*Quoted text*
-*-*-

Connecting marikelreimer@tutorial-db.datajoint.io:3306


We begin by importing the library and instantiating the tables.

In [2]:
#Before we can use them, the tables from chapter 1 must be instantiated:
mouse = Mouse()
session = Session()
position = Position()
positionStatistics = PositionStatistics()

Because we built logic into the position table, we can specify our source data:

In [3]:
file_type = 'NoseLocationLog.csv'

In [4]:
#Make sure we are working in the correct directory
experiment_path = 'C:/Users/meowm/OneDrive/DataWarehouse/Experimenter1' #Your path here
os.chdir(experiment_path)

The image below is a representation of the directory structure that we will work with.  The root directory contains folders for each subject and they contain a folder for each session.  Each mouse has a one to many relationship with its experimental sessions. It is important to use the subject_id and the session_id in the folder naming convention as we use them to generate some metadata. Within each session folder, there are two csv files, one containing coordinates for position, the other containing metadata for each session.

![image.png](attachment:image.png)

## Part 2: Bulk imports 

In [5]:
#We use DataJoint's bulk import function to load mouse meta data:

data = [
    {'subject_id': 'Mouse_5025', 'date_of_birth': datetime(2017, 4, 3, 11, tzinfo=tz.tzlocal()), 'genotype': 'B6', 'sex': 'F', 'species':'Mus musculus', 'subject_description': 'fuzzy', 'weight':'25g'},
    {'subject_id': 'Mouse_5026', 'date_of_birth': datetime(2017, 4, 3, 11, tzinfo=tz.tzlocal()), 'genotype': 'B6', 'sex': 'M',  'species':'Mus musculus', 'subject_description': 'fluffy','weight':'27g'},
    {'subject_id': 'Mouse_5027', 'date_of_birth': datetime(2017, 8, 10, 10, tzinfo=tz.tzlocal()), 'genotype': 'B6', 'sex': 'F', 'species':'Mus musculus', 'subject_description': 'silky', 'weight':'25g'}
]
mouse.insert(data)

#Alternatively, we could use a csv in each mouse's directory to store and access this data.

## Part 3: Traverse directories and ingest data 

In Chapter 1, we retrieved data from CSVs and the Jupyter notebook.  Next we extract data from a Matlab file to underscore how data standards promote interoperability between diverse file types.

In [6]:
#Read the Matlab file
high_level_data = scipy.io.loadmat('HighLevelData.mat')

#Extract the Matlab struct named high level data
high_level_data = high_level_data['high_level_data']

#Extract values stored in structs and convert them to the correct data type, e.g strings for these examples.
institution = str(high_level_data ['institution'][0,0][0])
lab = str(high_level_data ['lab'][0,0][0])
experiment_description = str(high_level_data ['experiment_description'][0,0][0])

We use the mouse and session folder names to create metadata about the subject and sessions.  Then we iterate through each session folder, extracting data from csv source files. When writing large block of code, it is advisable to write psuedocode, an english description of what the code does.

-*-*-

*Listing*
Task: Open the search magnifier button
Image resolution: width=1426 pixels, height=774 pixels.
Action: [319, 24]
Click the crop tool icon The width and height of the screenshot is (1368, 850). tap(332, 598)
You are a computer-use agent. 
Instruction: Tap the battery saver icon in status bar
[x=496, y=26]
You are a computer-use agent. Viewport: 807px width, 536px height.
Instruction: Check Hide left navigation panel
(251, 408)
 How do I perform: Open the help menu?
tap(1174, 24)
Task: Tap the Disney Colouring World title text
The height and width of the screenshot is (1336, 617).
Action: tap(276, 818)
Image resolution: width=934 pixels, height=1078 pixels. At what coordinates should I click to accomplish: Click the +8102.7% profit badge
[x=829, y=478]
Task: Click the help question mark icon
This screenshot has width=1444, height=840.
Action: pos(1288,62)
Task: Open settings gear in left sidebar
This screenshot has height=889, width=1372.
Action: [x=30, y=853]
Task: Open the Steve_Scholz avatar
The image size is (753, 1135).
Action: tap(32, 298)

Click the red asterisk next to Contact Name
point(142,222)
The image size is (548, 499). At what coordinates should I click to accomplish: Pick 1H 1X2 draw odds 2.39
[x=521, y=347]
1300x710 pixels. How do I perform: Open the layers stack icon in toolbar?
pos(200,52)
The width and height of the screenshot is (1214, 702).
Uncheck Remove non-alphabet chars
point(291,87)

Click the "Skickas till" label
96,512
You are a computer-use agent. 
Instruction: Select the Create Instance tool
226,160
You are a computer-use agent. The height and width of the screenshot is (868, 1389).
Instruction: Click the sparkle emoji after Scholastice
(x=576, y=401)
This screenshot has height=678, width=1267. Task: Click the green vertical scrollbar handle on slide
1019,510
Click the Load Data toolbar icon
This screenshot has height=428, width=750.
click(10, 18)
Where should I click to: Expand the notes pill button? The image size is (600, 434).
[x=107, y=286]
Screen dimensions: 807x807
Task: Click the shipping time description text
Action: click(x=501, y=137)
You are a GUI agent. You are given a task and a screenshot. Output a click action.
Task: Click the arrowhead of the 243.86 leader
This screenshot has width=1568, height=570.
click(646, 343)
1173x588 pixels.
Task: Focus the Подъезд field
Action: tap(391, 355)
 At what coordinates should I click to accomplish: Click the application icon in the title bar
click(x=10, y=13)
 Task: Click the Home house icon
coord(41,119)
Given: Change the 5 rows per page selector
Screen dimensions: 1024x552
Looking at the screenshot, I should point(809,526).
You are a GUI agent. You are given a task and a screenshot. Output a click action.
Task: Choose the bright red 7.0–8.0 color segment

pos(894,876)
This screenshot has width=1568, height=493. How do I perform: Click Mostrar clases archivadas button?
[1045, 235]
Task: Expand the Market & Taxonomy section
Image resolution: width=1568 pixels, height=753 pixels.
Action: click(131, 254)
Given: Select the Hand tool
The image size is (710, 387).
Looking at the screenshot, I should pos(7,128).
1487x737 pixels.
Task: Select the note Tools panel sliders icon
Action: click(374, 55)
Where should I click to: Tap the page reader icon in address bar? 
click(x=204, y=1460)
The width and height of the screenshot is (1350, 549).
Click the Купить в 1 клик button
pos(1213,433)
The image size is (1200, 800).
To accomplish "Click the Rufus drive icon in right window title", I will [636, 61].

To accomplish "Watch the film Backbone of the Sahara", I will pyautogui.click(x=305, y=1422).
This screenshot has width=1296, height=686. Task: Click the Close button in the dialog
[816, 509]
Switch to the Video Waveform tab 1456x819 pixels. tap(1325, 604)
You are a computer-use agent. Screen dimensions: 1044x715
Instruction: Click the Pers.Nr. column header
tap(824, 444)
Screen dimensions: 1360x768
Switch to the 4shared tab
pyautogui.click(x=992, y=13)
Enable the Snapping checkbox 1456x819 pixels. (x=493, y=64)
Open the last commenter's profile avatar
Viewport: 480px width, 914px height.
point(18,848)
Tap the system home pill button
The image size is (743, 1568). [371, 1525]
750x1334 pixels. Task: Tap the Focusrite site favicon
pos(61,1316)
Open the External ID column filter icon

-*-*-

*Set task 1*
Which lines of the entries contain the word "Instruction"? Copy each of those lines.
*Set task 2*
Continue the tutorial on ingesting mouse session data, starting right after its final sentence.

*Output 1*
Instruction: Tap the battery saver icon in status bar
Instruction: Check Hide left navigation panel
Instruction: Select the Create Instance tool
Instruction: Click the sparkle emoji after Scholastice
Instruction: Click the Pers.Nr. column header

*Output 2*
1) Create a list for all the subject folders in the root directory:
    For each mouse folder:
        2) Create a list of all sessions:
            For each session:              
                3) Create metadata based on folder names
                4) Create a link to the session folder
                5) Navigate to the session folder
                6) Create a dictionary with keys and values from CSV session data files
                7) Insert session data into DataJoint
                Populate the Position table      

For item 1, we create a list for all of the subject folders in the root directory

In [7]:
#We list all items in the directory
directory_list = os.listdir()

#create an empty list for the mouse folders
mouse_folder_list = []

#Check to see if items in root are directories then add directories to the mouse_folder_list
for item in directory_list:
    if os.path.isdir(item):
        mouse_folder_list.append(item)

Now we iterate through our list

In [8]:
for mouse_folder in mouse_folder_list:
    #Use the values stored in the list to access each mouse folder
    os.chdir(experiment_path + '/' + mouse_folder + '/')
    # 2) create a list of all the session folders in the mouse folders
    session_directory_list = os.listdir()

    for session_folder in session_directory_list: 
        # 3) Create metadata based on folder names
        #Mouse folders are labeled with the subject_id and session folders with the session ID
        subject_id = mouse_folder  
        name = session_folder
        identifier = subject_id + "_" + name #This uniquely identifies a file/dataset
        nwbfile_name = identifier + '.nwb' #The file identifier references the subject and the session
        
        #4) Create a link to the session folder
        #The remaining metadata is obtained by reading SessionData.csv and storing values in a dictionary
        raw_data_link = str(experiment_path + '/' + mouse_folder + '/' + session_folder + '/')
        
        #5) Navigate to the session folder
        os.chdir(raw_data_link)
        os.listdir()

        # 6)Create a dictionary for keys/values from SessionData.csv
        session_data_dictionary = {}

        # Read csv
        with open('SessionData.csv',  mode = 'r', encoding='utf-8-sig') as csvfile:
            reader = csv.reader(csvfile, delimiter=",")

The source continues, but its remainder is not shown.